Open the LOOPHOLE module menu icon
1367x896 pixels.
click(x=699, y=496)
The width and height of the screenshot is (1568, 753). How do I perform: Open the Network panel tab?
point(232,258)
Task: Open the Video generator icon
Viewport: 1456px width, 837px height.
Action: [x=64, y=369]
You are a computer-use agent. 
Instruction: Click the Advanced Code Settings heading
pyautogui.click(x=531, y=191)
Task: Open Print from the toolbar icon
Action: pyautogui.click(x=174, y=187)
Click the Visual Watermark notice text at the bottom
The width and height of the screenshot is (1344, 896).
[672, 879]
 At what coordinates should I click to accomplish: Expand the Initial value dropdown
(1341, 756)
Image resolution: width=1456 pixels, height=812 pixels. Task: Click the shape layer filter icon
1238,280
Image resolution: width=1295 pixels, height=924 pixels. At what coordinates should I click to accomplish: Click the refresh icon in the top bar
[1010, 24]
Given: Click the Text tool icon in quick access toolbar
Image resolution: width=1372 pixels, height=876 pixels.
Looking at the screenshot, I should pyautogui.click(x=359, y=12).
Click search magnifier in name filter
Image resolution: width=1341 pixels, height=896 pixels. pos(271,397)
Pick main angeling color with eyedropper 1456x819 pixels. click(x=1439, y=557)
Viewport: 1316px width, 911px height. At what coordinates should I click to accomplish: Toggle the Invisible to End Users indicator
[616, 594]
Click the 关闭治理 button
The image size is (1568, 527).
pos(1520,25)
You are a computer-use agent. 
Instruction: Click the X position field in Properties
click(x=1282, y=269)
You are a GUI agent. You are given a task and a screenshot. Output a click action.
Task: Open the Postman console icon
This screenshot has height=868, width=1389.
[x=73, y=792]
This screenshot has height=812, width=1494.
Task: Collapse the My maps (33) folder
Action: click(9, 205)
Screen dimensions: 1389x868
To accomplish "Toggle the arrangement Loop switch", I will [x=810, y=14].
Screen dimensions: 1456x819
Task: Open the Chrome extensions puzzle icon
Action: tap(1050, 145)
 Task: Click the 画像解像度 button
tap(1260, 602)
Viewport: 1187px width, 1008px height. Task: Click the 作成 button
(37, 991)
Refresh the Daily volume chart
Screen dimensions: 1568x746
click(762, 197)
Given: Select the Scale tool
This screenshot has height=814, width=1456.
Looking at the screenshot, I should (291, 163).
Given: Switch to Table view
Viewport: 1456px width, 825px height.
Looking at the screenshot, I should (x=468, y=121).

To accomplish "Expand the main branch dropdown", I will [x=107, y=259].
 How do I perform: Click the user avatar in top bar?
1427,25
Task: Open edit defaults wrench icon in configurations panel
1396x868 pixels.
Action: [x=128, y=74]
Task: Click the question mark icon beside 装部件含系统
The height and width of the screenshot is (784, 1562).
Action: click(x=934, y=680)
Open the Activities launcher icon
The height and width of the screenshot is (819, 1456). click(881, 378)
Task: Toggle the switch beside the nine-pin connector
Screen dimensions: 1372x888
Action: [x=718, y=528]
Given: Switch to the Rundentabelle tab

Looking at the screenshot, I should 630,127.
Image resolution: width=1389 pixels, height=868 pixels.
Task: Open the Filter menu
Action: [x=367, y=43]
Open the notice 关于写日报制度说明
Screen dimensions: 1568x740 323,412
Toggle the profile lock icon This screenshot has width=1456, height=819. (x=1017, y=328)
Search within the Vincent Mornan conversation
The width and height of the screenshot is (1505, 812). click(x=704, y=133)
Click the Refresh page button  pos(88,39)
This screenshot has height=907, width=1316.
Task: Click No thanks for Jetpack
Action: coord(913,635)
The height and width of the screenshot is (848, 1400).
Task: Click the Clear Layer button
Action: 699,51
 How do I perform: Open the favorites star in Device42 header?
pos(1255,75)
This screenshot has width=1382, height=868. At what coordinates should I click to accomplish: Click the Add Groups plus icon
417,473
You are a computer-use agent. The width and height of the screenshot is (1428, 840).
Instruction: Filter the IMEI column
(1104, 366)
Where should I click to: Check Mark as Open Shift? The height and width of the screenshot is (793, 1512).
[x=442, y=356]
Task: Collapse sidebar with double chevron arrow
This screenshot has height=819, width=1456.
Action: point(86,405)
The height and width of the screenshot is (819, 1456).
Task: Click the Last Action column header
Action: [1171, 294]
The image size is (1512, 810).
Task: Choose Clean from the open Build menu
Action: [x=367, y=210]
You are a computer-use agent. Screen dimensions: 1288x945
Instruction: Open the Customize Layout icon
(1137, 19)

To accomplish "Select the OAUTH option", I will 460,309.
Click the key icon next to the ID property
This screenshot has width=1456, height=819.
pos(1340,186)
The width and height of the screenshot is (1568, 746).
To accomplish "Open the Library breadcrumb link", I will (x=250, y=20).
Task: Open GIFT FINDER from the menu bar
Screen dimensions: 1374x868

What is expected:
From the material, report only how many lines include the word "computer".

Result of this exercise:
4